I read the documentation about concurrent_queue.h athttp://msdn.microsoft.com/en-us/library/ee355358.aspx. It says nothing about locks. Where do i find such information? – Fortyfive 14/8, 2010 at 12:19

concurrent_queue is lock-free, look at overview documentation for the concurrency runtime on msdn. – Astray 19/10, 2010 at 13:42

Note that, curiously, the term "lock-free" does not necessarily mean that there are no locks. See en.wikipedia.org/wiki/Non-blocking_algorithm for one definition. – Lithopone 19/4, 2011 at 16:3

Boost 1.53 has Lockfree library. – Faceharden 6/2, 2013 at 14:53

Has somebody mentioned libcds.sourceforge.net (pretty new I guess)? Moreover notice that it doesn't makes sense for a lockfree queue to comply to the STL API because front() and pop() need to be combined to be meaningfull. – Wideawake 26/5, 2015 at 13:48

As of 1.53, boost provides a set of lock free data structures, including queues, stacks and single-producer/single-consumer queues (i.e. ring buffers).
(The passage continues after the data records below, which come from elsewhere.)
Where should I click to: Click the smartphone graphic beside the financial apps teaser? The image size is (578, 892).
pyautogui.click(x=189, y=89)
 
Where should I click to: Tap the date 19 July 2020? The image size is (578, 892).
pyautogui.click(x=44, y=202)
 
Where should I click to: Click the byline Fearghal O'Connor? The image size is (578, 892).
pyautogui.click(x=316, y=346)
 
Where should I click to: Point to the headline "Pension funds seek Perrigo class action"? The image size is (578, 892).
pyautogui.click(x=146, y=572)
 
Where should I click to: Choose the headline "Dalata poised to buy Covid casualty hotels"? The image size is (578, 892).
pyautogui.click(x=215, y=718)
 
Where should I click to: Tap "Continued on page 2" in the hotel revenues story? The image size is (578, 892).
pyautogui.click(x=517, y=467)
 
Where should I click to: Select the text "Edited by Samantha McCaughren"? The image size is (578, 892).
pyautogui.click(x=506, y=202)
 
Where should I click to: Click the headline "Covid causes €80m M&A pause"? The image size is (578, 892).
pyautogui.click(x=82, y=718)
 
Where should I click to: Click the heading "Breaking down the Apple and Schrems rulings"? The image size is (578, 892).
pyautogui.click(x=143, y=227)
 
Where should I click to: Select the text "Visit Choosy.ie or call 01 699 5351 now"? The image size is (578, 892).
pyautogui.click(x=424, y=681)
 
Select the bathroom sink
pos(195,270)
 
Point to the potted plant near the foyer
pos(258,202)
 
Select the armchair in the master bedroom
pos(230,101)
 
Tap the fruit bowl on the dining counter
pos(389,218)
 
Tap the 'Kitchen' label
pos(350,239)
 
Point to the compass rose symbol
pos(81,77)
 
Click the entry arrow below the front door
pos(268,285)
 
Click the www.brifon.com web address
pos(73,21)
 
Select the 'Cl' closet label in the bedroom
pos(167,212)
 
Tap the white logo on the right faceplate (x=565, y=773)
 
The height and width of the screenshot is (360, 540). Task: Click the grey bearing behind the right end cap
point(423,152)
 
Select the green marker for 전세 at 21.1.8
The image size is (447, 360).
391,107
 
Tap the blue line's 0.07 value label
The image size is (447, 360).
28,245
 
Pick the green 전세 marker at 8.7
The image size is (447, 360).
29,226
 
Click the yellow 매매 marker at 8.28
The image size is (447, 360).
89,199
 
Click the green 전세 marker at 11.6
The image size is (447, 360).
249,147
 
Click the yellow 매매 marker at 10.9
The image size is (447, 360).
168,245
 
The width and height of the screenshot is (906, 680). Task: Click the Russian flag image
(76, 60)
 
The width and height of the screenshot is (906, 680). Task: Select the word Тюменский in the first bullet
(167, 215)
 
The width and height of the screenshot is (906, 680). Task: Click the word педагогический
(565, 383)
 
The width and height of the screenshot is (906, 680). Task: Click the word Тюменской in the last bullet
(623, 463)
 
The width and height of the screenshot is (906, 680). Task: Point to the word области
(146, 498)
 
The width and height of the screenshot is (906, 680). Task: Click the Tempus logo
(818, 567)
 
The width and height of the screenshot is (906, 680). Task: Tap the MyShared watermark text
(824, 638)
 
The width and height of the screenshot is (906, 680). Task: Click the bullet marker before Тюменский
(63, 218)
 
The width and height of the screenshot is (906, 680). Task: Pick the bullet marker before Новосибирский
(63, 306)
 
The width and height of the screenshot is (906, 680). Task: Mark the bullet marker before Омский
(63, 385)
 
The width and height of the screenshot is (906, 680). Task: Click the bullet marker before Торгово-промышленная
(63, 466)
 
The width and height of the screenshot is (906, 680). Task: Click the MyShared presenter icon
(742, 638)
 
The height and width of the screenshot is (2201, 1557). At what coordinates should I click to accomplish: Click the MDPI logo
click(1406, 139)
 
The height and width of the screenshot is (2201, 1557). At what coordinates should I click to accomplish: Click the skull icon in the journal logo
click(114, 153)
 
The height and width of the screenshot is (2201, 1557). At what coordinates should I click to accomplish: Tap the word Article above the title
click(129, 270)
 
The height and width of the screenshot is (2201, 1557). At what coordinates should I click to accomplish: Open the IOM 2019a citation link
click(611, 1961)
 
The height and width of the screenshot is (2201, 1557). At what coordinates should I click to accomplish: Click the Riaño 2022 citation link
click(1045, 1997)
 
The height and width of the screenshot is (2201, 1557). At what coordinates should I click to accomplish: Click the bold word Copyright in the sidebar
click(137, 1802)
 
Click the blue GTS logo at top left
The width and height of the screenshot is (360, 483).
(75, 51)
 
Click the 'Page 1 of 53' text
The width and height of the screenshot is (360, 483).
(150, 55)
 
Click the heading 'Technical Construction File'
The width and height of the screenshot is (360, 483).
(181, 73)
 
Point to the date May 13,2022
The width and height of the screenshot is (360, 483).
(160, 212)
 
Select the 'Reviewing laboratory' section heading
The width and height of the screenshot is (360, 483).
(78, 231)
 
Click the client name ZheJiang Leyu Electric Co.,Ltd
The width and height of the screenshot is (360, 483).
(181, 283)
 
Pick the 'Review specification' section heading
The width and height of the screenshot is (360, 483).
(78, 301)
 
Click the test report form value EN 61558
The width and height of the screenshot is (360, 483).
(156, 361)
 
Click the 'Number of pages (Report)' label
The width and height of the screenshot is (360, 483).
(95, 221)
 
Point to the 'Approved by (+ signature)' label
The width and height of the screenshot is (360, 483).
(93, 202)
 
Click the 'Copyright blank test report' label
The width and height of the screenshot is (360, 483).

Tbilisi answered 18/2, 2013 at 12:53 Comment(3)

boost::lockfree::queue works only with POD types and most of the times it is not quite useful. I am sure if there was a way to provide a more flexible structure, boost would have introduced it. – Sere 26/10, 2013 at 13:55

@Sere where is the problem with that? If you want to pass anything else, especially objects with opaque possibly blocking side effects, you haven't understood the whole purpose of lock free design. – Paisley 7/3, 2014 at 17:1

Why boost provides lock-free queue and stack, both based on a linked list. But they are not providing lock-free linked list? – Reiko 8/7, 2016 at 12:25

The starting point would be either of Herb Sutter's DDJ articles for either a single producer and consumer or multiple ones. The code he gives (in-line starting on the second page of each article) uses the C++0x style atomic<T> template type; which you can imitate using the Boost interprocess library.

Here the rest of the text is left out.